Adv Perit Dial. 2011;27:87-9.
Encapsulating peritoneal sclerosis (EPS) is an uncommon but one of the most serious complications in patients on long-term peritoneal dialysis (PD). The diffuse thickening and sclerosis of the peritoneal membrane that characterizes EPS leads to decreased ultrafiltration and ultimately to bowel obstruction. Given that the prognosis of established EPS is poor, early recognition of the preceding symptoms is essential. Computed tomography of the abdomen is a reliable and noninvasive diagnostic tool. Typical computed tomography features of EPS include peritoneal calcification, bowel wall thickening, peritoneal thickening, loculated fluid collections, and tethered bowel loops.
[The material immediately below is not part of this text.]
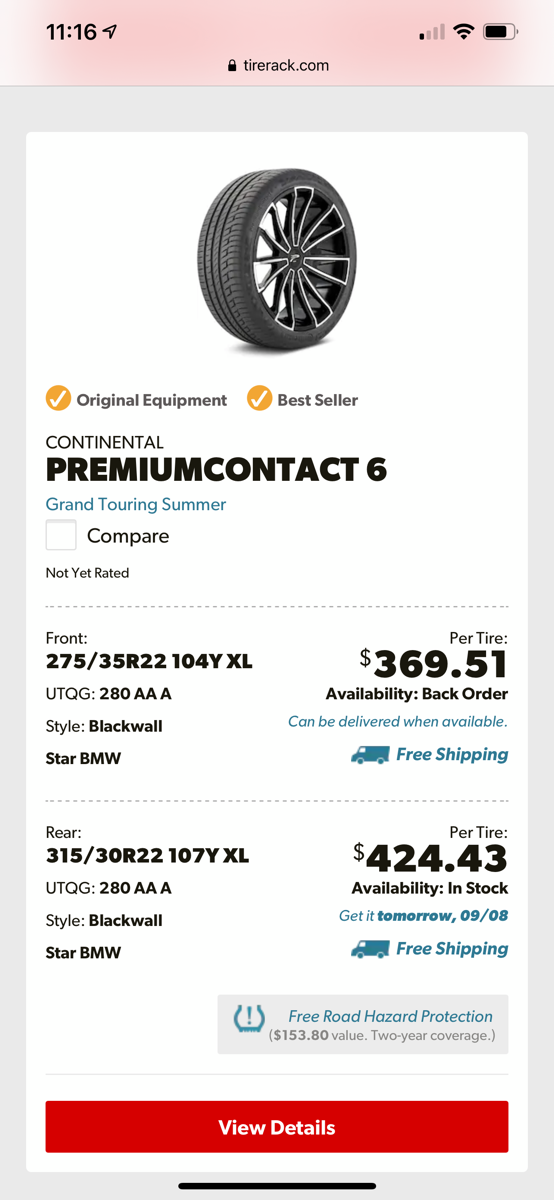Screen dimensions: 554x1200
Task: Tap the front tire Free Shipping truck icon
Action: [370, 755]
These findings are diagnostic of EPS in the appropriate clinical setting. Here we present a case report of chronic abdominal pain in a patient on maintenance PD representing a case of EPS.
包裹性腹膜硬化(EPS)是长期腹膜透析(PD)患者中一种罕见但最严重的并发症之一。EPS的特征是腹膜弥漫性增厚和硬化,导致超滤功能下降并最终引起肠梗阻。鉴于已确诊的EPS预后较差,早期识别前驱症状至关重要。腹部计算机断层扫描是一种可靠的非侵入性诊断工具。EPS典型的计算机断层扫描特征包括腹膜钙化、肠壁增厚、腹膜增厚、局限性液体积聚和肠袢粘连。在适当的临床背景下,这些表现可诊断为EPS。本文报告一例维持性PD患者慢性腹痛的病例,该病例为EPS。